"News travels fast in Pagford," she said. "It's just an idea. Theresa wants me to move back to Liverpool."
"And how do the kids feel about that?"
"Well, I'd wait for the girls and Fergus to do their exams in June. Declan's not so much of a problem. I mean, none of us wants to leave..."
She melted into tears in front of him, but he was so happy that he reached out to touch her delicate wrist.
"Of course you don't..."
"...Barry's grave."
"Ah," said Gavin, his happiness snuffed out like a candle.
Mary wiped her streaming eyes on the back of her hand. Gavin found her a little morbid. His family cremated their dead. Barry's burial had only been the second he had ever attended, and he had hated everything about it. Gavin saw a grave purely as a marker for the place where a corpse was decomposing; a nasty thought, yet people took it into their heads to visit and bring flowers, as though it might yet recover.
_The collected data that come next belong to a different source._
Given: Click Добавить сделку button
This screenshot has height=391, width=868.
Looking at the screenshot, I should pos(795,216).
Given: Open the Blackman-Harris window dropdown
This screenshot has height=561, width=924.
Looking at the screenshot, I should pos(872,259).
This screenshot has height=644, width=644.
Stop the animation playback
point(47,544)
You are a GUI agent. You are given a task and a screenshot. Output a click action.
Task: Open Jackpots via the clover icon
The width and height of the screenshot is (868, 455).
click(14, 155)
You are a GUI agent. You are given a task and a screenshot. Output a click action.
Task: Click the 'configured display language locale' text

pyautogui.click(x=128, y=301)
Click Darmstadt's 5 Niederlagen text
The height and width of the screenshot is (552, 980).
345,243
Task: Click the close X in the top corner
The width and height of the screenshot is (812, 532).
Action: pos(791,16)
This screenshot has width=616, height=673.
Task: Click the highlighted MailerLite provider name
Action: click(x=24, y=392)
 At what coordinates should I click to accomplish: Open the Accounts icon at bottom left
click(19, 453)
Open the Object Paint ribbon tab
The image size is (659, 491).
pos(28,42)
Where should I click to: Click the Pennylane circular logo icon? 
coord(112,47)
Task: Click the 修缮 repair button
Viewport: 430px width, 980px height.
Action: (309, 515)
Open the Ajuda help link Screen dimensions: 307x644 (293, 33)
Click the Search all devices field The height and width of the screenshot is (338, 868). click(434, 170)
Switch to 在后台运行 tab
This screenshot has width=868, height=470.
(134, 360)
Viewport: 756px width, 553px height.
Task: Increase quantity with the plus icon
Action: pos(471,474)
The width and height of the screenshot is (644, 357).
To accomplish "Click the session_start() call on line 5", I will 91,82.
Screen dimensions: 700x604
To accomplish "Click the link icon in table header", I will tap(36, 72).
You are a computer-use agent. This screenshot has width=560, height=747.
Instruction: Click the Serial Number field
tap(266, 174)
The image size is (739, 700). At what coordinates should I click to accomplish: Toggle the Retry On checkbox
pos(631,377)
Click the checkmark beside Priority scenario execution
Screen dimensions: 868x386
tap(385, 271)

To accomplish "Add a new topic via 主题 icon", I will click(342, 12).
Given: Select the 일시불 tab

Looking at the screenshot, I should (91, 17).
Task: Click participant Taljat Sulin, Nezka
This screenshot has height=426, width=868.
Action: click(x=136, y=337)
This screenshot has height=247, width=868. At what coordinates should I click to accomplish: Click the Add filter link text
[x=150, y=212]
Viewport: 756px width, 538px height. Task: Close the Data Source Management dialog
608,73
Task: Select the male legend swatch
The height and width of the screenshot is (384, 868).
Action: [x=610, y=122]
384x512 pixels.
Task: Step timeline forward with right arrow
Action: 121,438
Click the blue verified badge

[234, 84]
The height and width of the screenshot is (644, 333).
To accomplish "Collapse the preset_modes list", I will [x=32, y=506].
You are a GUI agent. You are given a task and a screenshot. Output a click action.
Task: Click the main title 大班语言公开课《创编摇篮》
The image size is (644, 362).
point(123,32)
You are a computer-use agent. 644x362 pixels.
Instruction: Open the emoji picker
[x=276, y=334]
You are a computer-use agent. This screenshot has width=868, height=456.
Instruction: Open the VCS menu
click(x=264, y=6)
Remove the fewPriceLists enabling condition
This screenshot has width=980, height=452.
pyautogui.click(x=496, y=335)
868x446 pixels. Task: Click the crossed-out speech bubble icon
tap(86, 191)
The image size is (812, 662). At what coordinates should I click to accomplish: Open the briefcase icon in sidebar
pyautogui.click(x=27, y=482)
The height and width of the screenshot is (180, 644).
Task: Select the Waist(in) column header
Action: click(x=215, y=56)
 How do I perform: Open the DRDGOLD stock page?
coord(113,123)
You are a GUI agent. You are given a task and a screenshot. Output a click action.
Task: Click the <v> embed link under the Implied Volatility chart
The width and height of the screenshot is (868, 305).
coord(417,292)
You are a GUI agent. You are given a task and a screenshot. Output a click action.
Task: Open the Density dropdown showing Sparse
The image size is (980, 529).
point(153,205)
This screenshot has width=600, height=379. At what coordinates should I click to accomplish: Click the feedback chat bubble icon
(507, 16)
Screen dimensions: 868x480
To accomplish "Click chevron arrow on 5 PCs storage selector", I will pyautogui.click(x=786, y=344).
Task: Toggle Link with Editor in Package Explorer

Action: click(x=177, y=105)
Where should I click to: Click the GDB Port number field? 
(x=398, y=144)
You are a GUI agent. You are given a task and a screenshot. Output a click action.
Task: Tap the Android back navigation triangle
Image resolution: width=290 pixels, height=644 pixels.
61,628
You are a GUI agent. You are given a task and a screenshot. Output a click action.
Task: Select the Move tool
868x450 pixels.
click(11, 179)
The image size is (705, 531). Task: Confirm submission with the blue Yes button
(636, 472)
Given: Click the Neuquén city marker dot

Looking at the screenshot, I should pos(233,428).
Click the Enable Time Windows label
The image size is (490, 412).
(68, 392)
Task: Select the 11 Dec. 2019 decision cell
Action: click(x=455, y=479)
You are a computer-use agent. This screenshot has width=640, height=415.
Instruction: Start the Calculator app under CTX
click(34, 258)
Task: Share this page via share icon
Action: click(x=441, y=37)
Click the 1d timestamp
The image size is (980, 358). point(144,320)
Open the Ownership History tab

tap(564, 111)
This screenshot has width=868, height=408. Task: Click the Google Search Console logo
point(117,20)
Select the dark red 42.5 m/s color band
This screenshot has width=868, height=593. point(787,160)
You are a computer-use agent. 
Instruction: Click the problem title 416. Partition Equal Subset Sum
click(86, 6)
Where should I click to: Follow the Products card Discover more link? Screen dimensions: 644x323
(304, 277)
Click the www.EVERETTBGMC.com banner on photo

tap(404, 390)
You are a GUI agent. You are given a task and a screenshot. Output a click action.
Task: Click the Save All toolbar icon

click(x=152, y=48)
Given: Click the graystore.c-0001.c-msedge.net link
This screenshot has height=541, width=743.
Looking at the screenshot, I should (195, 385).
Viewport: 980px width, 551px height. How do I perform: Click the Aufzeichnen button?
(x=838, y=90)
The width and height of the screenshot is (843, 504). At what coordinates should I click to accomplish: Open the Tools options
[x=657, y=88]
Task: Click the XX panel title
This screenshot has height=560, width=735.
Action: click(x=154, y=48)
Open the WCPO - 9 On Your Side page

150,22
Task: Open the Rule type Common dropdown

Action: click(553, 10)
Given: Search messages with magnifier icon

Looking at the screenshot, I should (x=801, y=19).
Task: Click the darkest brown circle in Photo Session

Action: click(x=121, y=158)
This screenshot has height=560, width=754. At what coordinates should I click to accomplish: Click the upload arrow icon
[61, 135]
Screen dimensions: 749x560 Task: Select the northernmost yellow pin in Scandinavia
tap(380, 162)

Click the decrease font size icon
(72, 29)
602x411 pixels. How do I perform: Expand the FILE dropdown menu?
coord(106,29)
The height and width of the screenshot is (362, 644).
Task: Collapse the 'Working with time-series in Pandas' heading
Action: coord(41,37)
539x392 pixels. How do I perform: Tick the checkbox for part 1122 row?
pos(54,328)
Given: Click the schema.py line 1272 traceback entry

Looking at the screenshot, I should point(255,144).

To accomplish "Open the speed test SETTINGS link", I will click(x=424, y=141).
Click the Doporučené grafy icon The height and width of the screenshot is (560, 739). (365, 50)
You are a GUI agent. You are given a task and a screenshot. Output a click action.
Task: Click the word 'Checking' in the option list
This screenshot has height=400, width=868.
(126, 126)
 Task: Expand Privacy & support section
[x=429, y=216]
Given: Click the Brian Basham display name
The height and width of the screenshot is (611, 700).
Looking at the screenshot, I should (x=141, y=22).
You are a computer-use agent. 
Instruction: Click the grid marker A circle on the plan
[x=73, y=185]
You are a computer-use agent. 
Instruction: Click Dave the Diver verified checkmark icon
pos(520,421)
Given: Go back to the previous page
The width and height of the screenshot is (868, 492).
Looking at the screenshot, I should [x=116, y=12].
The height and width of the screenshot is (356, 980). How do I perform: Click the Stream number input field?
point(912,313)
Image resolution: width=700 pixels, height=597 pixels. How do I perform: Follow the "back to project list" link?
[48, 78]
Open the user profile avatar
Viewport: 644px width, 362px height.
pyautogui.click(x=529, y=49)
She had got up to get tissues. Outside on the lawn, the twins had switched to sharing a set of headphones, their heads bobbing up and down in time to the same song.
"So Miles got Barry's seat," she said. "I could hear the celebrations all the way up here last night."
"Well, it was Howard's...yeah, that's right," said Gavin.
"And Pagford's nearly rid of the Fields," she said.
"Yeah, looks like it."
"And now Miles is on the council, it'll be easier to close Bellchapel," she said.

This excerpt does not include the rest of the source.